Finally, on 20 August, Komnenos marched out his forces and arrayed them for battle on a plain called, according to Michael Attaleiates, Polemon or Hades (Haides according to Skylitzes). Kekaumenos commanded the left wing; Romanos Skleros the right; and Komnenos positioned himself in the centre. On the imperial side, the magistros Aaron was stationed on the left wing with Lykanthes, Pnyemios the Iberian (commander of the forces of Charsianon) and the patrikios Randolf the Frank as his lieutenants; Basil Tarchaneiotes (the stratelates of the western armies) was positioned on the right; and the centre was commanded by the proedros Theodore.

In the ensuing battle, the imperial left wing under Aaron completely routed the rebel right wing. Pursuing them to the rebel camp, he captured Romanos Skleros there and was on the cusp of seizing the rebel camp and victory along with it: Skylitzes reports that Komnenos was on the verge of fleeing to Nicaea. However, Aaron hesitated, and allowed the rebel army time to reverse the situation. In the centre, Komnenos held out against heavy loyalist pressure. Psellos reports that four "Tauroscythian" (an anachronistic term for the Russians) mercenaries tried to kill him, but failed; indeed, by attacking him simultaneously from two sides, their lances got stuck in his armour and kept him aloft, balanced in the middle. On the rebel left, Kekaumenos routed the loyalist right, breaching their camp and destroying their tents. As the camp was situated on a height and was widely visible, this encouraged the rebels and dejected the loyalists, who collapsed and fled. Although Skylitzes writes that "many more were taken prisoner than were killed" in the subsequent pursuit, the loyalists suffered many killed, including the generals Maurokatakalos, Pnyemios and Katzamountes. Nikephoros Botaneiates won particular renown at this point: Randolf the Frank was caught up in the rout when he saw Botaneiates leading an attacking division. Shouting a war cry, Randolf turned and attacked Botaneiates; the two engaged in single combat until Randolf's sword broke and he was captured.

### [WHAT YOU NEED TO DO]
According to the battle account, on what date did Komnenos march out his forces and array them for battle?

### [STORED DATA]
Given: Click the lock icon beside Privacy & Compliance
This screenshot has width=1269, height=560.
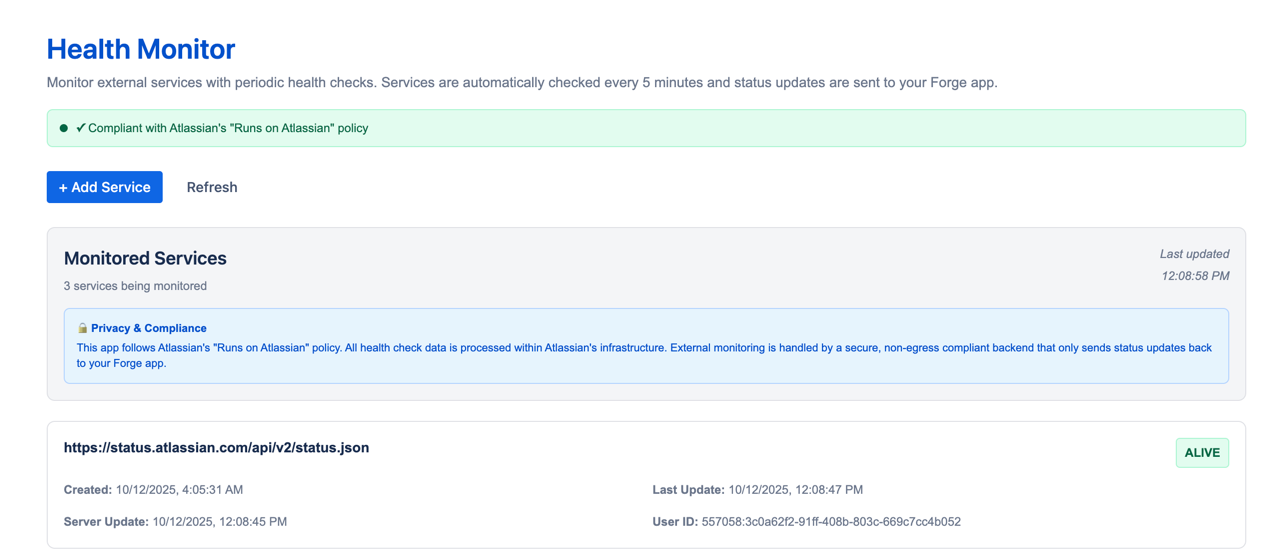Looking at the screenshot, I should pos(83,328).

### [THE ANSWER]
20 August